The major GIS players we identified were:

• Boise Cascade
• Bonneville Power Authority&127;
• Confederated Tribes of the Umatilla
• EMAP/Forest Health Monitoring (FHM)
• GAP Biodiversity Program
• National Forests
• Oregon Department of Fish and Wildlife
• Oregon Water Resources Department
• Pacific Meridian
• State GIS Center

At this time, a strict comparison of existing GIS coverages and attributes with measurable parameters proposed in this study is impossible because our proposed measurable parameters are not defined well enough to conduct such an exercise. Coverages and attributes of some programs are still at the level of proposal and need further definition before adoption.

Reviewing available databases against the proposed measurable parameters offered the following insights:

• A number of agencies have experience in GIS, monitoring and research. These agencies have experience and data that could be incorporated into a BMNR1 GIS/Monitoring program.
• Currently, gaps in data collection can be classified in terms of geographic coverage, scale, resource element, and frequency of sampling.
• EMAP-Forests/FHM offers an excellent model for sampling.
• Entry points into GIS could be made with partnerships with BPA and the GAP Biodiversity Program. Products to demonstrate the potential of using GIS to make landscape/ecosystem-level management decisions could be created now, prior to initiating a complex monitoring scheme.
• The State GIS Center in Salem is establishing distributive network capabilities and GIS archives that could be used by BMNRI.
• Incorporating human benefits into a monitoring framework will be challenging because what to monitor and how to interpret these data is not as clear as in the physical and life sciences.
• Satellite imagery provides a synthesis of many parameters integrated over broad landscapes. This could be very useful for trend detection.
• Shared data across ownership boundaries will require a new level of cooperation between public and private landowners.
• There are several critical issues regarding data accessibility and proprietary rights that may limit capabilities for data sharing.

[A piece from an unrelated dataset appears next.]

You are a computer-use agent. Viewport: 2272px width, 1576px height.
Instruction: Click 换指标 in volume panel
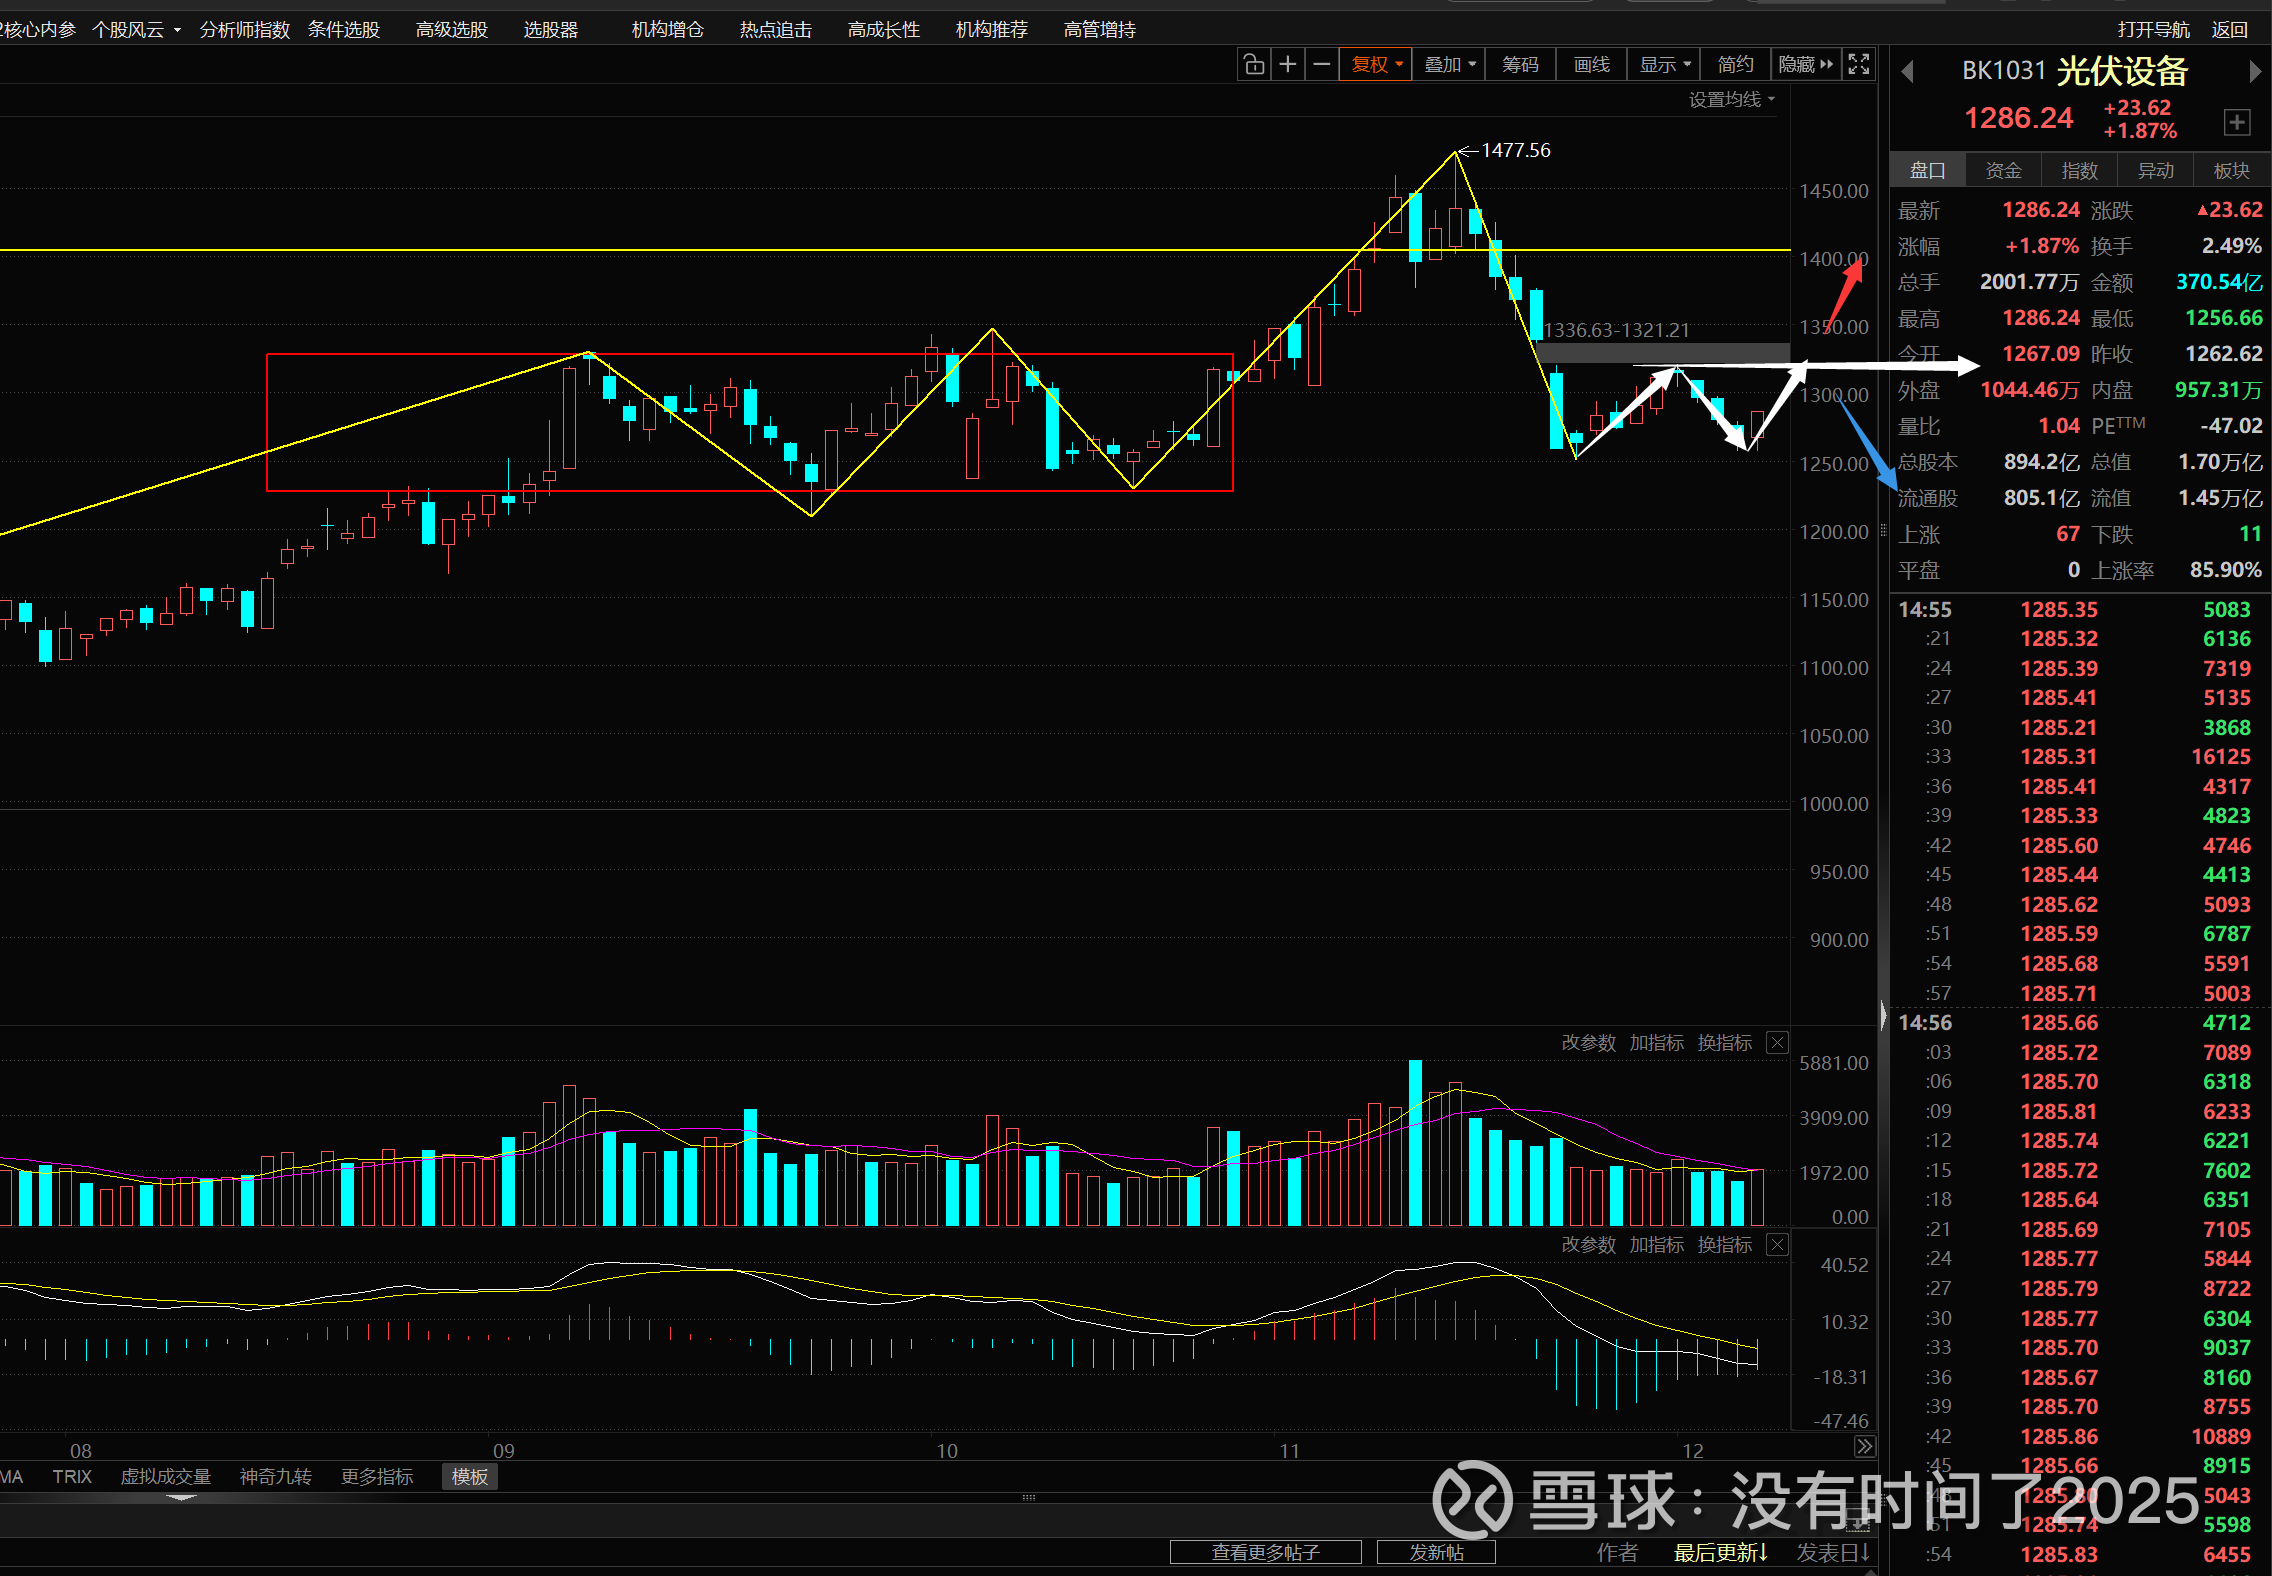tap(1724, 1043)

Findings of this study suggest more planning is required prior to implementing a GIS/monitoring program for the Blue Mountain region. The issues that need addressing can be categorized into three groups: Technology, Science/Data, and Policy. Responsibilities of the Technology Group would be to design a system of hardware, software, and networks. The Science/Data Group should focus on links among research, management, and restoration; data priorities; data collection and standards; and sampling strategies. The Policy Group should address issues of administrative structure; interagency cooperation; privacy; and data accessibility. We estimate pre-implementation planning to take between 12 and 18 months and will require a coordinator.

Beginning the GIS/monitoring in a trial region of the Blue Mountains may be a valuable exercise for testing all aspects of implementation. The area selected for field testing should include several public and private ownerships to represent the myriad of challenges that will be faced across the entire region.

Information is lacking on values, attitudes and expectations. This is the greatest data gap in this project. Applying data on human benefits to natural resource management is poorly developed compared to the application of data from the physical and life sciences. This suggests that incorporating some of the proposed measurable parameters into a monitoring system will lag behind others. As the monitoring plan develops, managers should realize that human dimensions of resource management will be added.

The question of how data will be used to make landscape-level management decisions is a significant issue. Using new technologies and paradigms in resource management may require new administrative approaches.

We conclude that using GIS to monitor forest and rangeland health in the Blue Mountains is indeed feasible. Existing GIS programs within other agencies offer the potential for mutually beneficial partnerships. BMNRI cooperators, other state, and federal agencies all appear willing to cooperate with this effort. Instituting a program that can lead to ecosystem-level management across ownership boundaries offers exciting new challenges for everyone.